WORK TO COMPLETE: For this exercise, return exactly the lines of the material below that begin at the one with "Enregistrement (1316, 416)" and stop after the one with "Terms and Conditions (197, 2462)".

-- Opening Marker --

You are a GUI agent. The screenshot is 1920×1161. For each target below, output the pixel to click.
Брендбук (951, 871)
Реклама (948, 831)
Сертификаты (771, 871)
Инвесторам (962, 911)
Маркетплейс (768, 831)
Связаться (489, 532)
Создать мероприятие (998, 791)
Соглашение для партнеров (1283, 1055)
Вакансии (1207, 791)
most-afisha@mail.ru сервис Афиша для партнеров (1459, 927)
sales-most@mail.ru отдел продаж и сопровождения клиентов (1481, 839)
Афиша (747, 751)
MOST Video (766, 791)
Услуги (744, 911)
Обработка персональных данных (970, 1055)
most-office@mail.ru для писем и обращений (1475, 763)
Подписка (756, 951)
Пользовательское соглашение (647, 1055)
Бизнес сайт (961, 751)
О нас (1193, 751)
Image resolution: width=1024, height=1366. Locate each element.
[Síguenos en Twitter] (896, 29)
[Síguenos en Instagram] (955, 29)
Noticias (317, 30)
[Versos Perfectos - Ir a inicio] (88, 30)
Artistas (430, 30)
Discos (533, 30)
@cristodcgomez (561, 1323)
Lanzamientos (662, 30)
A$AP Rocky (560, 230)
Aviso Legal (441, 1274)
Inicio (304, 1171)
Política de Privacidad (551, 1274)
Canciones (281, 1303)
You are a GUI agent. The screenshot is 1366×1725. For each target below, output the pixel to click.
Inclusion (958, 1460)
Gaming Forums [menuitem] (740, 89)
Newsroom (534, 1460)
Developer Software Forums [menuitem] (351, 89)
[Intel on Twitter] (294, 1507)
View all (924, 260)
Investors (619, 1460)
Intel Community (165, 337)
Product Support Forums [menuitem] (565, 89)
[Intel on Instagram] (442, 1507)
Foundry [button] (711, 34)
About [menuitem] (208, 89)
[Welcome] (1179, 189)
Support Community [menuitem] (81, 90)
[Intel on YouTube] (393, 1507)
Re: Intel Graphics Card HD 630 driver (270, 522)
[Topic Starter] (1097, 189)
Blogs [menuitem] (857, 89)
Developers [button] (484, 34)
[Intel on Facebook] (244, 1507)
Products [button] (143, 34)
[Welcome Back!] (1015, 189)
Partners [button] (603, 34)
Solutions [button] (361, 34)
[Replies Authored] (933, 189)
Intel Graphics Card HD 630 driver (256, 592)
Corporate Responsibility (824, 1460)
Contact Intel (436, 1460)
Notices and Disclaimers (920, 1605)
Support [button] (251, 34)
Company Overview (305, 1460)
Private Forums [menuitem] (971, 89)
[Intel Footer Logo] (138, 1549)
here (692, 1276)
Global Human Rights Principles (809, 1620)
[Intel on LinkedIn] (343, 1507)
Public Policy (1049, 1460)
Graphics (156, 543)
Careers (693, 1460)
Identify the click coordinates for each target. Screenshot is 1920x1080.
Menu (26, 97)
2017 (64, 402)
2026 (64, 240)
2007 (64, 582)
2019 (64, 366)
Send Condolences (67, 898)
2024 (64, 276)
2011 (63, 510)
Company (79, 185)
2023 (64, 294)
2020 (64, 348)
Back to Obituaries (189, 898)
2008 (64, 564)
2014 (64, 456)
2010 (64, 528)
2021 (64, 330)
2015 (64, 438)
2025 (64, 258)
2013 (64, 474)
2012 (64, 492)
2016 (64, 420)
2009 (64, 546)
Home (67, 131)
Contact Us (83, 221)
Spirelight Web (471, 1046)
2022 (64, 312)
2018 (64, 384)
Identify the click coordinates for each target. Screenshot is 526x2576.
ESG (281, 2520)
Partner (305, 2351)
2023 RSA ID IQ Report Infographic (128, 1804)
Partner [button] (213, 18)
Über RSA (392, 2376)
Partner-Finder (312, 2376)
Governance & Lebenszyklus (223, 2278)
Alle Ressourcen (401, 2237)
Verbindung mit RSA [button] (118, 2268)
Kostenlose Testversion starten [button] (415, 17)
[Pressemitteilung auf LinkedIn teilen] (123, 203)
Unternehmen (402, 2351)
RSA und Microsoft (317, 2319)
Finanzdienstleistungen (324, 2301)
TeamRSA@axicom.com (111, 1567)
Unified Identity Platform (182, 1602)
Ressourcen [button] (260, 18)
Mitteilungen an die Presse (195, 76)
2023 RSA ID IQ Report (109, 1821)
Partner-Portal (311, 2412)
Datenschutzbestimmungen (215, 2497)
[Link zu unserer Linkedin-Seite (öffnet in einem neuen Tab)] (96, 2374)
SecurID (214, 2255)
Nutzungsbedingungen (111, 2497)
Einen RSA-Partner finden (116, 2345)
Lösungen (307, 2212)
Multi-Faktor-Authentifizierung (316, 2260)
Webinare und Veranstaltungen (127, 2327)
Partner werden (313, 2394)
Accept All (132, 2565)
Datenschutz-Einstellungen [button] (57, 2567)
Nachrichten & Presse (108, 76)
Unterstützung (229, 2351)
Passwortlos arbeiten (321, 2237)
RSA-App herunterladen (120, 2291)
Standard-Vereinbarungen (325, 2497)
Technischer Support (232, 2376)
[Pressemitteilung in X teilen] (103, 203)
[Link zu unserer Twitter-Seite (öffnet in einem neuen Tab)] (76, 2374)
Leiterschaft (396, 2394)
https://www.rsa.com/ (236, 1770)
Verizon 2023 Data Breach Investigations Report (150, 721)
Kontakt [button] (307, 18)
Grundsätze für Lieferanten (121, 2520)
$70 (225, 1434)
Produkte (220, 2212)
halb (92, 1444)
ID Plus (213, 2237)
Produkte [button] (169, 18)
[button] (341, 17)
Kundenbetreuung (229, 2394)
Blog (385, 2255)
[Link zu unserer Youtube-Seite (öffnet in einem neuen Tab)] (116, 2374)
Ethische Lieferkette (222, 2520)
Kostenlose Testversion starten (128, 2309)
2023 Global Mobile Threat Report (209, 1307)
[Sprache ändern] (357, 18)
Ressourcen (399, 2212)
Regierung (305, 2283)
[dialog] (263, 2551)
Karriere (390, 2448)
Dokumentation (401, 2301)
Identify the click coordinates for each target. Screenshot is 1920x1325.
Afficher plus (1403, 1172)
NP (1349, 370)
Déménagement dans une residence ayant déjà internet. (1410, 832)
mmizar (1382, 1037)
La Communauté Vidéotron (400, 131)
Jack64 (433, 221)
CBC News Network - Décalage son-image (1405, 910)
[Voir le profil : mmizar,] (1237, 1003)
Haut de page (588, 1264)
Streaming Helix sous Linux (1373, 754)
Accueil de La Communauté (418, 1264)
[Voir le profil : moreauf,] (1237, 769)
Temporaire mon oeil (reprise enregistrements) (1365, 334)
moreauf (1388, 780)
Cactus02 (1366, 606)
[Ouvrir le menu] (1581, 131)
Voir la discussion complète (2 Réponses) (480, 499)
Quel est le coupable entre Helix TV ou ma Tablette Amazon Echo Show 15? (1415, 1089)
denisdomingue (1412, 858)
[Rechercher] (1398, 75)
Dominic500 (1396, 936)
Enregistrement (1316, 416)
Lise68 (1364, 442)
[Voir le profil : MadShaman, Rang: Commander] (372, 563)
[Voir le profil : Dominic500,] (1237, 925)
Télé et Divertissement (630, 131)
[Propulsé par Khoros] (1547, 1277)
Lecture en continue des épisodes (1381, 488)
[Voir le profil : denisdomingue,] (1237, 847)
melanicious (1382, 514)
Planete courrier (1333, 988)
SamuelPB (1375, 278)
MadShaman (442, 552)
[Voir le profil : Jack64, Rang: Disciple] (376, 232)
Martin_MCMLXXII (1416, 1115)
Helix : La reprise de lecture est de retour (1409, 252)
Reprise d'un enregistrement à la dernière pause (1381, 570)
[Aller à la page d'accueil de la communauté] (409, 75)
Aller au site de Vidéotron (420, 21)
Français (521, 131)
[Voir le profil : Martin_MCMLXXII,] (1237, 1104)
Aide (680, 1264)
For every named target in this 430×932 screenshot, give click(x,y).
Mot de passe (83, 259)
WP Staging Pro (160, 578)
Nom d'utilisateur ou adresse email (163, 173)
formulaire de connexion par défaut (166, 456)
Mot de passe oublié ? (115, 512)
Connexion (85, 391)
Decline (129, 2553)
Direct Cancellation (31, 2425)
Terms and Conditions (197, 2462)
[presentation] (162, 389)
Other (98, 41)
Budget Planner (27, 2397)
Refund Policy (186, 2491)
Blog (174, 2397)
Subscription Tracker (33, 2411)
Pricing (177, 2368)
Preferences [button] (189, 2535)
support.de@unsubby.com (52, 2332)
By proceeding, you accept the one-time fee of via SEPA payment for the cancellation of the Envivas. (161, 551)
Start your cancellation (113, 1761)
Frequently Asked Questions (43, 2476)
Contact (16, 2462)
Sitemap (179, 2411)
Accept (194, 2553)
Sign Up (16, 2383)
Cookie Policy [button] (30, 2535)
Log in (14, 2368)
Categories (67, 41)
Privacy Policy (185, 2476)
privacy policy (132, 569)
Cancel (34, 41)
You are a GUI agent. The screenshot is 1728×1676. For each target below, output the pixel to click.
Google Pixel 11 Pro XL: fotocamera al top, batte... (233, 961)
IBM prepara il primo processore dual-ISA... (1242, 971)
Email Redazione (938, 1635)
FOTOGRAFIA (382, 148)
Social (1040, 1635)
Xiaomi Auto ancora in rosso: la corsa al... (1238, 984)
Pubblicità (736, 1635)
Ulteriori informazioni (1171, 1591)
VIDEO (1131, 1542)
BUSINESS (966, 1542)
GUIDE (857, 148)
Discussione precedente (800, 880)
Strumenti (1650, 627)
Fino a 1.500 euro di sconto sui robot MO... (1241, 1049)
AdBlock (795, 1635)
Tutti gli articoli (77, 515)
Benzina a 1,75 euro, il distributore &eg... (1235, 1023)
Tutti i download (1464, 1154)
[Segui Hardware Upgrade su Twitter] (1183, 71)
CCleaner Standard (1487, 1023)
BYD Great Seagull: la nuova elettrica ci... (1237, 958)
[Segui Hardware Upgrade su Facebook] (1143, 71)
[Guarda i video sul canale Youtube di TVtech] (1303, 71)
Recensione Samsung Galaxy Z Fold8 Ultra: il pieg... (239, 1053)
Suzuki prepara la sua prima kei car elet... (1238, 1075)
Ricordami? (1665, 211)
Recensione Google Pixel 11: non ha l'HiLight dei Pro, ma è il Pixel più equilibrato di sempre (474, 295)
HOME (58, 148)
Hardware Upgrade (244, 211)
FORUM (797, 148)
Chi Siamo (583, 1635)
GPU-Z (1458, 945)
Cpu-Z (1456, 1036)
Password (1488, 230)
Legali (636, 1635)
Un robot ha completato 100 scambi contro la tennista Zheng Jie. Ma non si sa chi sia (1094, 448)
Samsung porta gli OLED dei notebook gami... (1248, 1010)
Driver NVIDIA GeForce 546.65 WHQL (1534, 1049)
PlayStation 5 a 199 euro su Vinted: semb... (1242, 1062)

-- Closing Marker --

TASK OUTPUT:
Enregistrement (1316, 416)
Lise68 (1364, 442)
[Voir le profil : MadShaman, Rang: Commander] (372, 563)
[Voir le profil : Dominic500,] (1237, 925)
Télé et Divertissement (630, 131)
[Propulsé par Khoros] (1547, 1277)
Lecture en continue des épisodes (1381, 488)
[Voir le profil : denisdomingue,] (1237, 847)
melanicious (1382, 514)
Planete courrier (1333, 988)
SamuelPB (1375, 278)
MadShaman (442, 552)
[Voir le profil : Jack64, Rang: Disciple] (376, 232)
Martin_MCMLXXII (1416, 1115)
Helix : La reprise de lecture est de retour (1409, 252)
Reprise d'un enregistrement à la dernière pause (1381, 570)
[Aller à la page d'accueil de la communauté] (409, 75)
Aller au site de Vidéotron (420, 21)
Français (521, 131)
[Voir le profil : Martin_MCMLXXII,] (1237, 1104)
Aide (680, 1264)
For every named target in this 430×932 screenshot, give click(x,y).
Mot de passe (83, 259)
WP Staging Pro (160, 578)
Nom d'utilisateur ou adresse email (163, 173)
formulaire de connexion par défaut (166, 456)
Mot de passe oublié ? (115, 512)
Connexion (85, 391)
Decline (129, 2553)
Direct Cancellation (31, 2425)
Terms and Conditions (197, 2462)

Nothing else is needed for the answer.